The new draft standard is in its early stage at the IETF, and Google stated in a blog post that it welcomes comments as the draft is revised.
Open Sourcing the Google robots.txt Parser
Once the protocol is standardized, it will be important that web crawlers implement the standard reliably. This will mean work for every company that makes a spider that crawls the web. To ease this transition, on the same day that Google announced that they were spearheading the effort to standardize the protocol, they also announced that they are open sourcing Google’s own robots.txt parser that it has used for over 20 years.
This library was written in the C++ programming language and according to the blog post, some pieces of the code are over 20 years old (though other pieces are much newer). The parser is available under an Apache 2.0 License and published for free on Github. The Apache 2.0 License allows both commercial and non-commercial use and allows modification by any party, making for a very permissive license.
Google has opened up the repo to pull requests as well, and third parties have already started submitting a number of changes to the parser. It is unclear from Google’s announcement whether changes made by third parties to the open source project will in turn be adopted by Google’s own crawler, Googlebot, but if they do, keeping track of this open source project may be a good way of knowing just how Google treats the robots.txt file.
Cleaning up the Googlebot Parser’s Use of Unsupported Directives
In the wake of standardizing the protocol and open sourcing its own parser, Google has announced that it is officially removing support for unsupported rules from Googlebot. In particular, Google has indicated that it is retiring the Crawl-delay:
, Nofollow:
, and Noindex:
directives from Googlebot’s robots.txt parser effective September 1.

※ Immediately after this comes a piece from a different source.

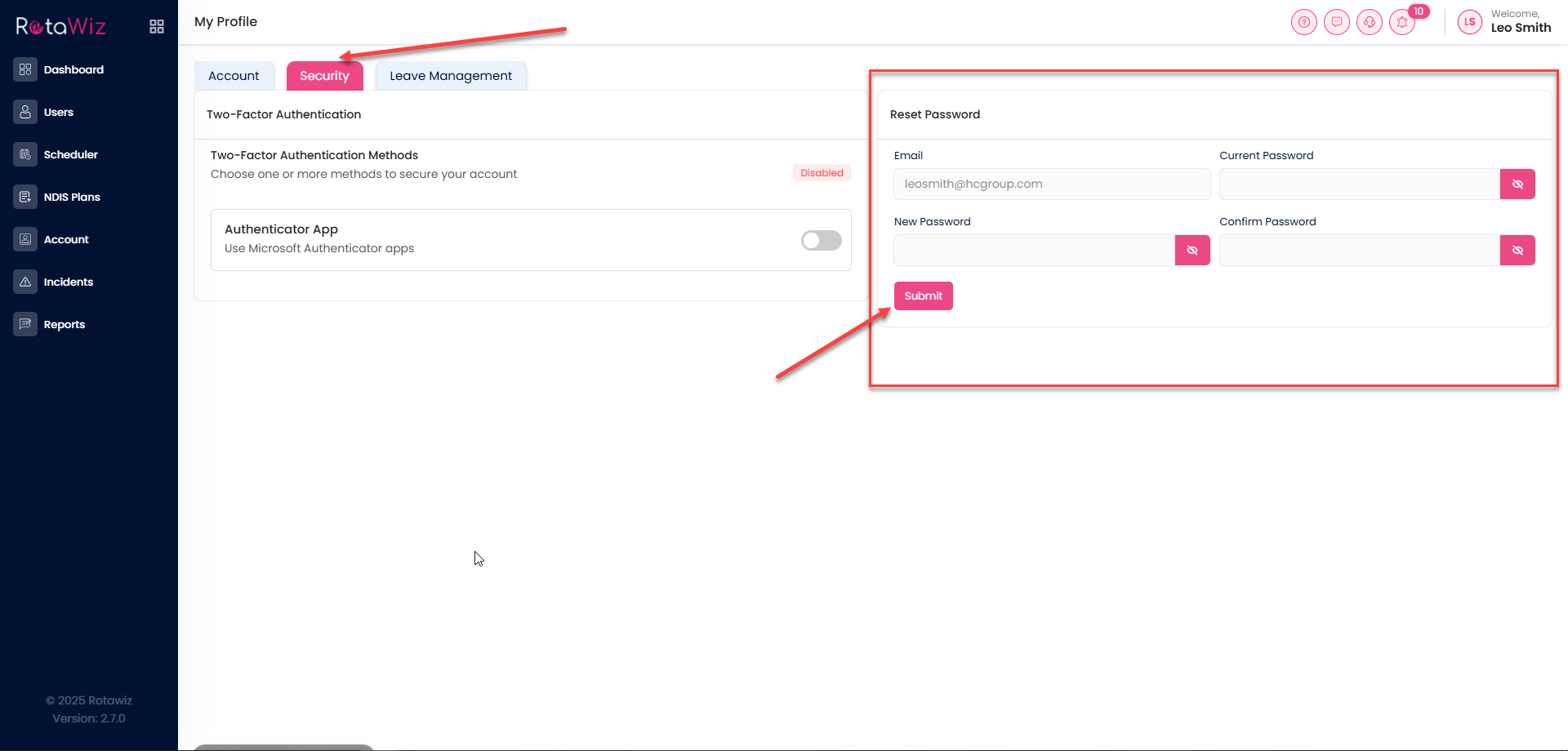This screenshot has width=1568, height=751.
Task: Show the Current Password text
Action: (x=1517, y=184)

Keep in mind this is specifically about the robots.txt parser; the noindex and nofollow directives in meta tags and HTTP headers are still supported. Google never documented their support for Noindex:
in robots.txt files, as we mentioned in our 2017 post, but it was an effective means of instructing Googlebot not to index certain URLs until now.
Google made these changes to the parser before open sourcing it, and as such the open source code contains no references to the Crawl-delay:
, Nofollow:
, or Noindex:
directives.
Wrapping Up
Google’s Webmaster Central team was certainly busy the first week of July. In two days they published three blog posts, an IETF Working Draft, and an open source Github repository containing two decades of code. This standardization of the Robots Exclusion Protocol is clearly something Google feels very strongly about, which makes sense. Defining what a crawler can and cannot access on websites is fundamental to your site being indexed. We recommend you or your webmaster takes a look at your robots.txt file and makes sure that your directives are following the new draft standards, and be sure to keep an eye out on the draft as it evolves. We here at Justia are following these developments closely as always.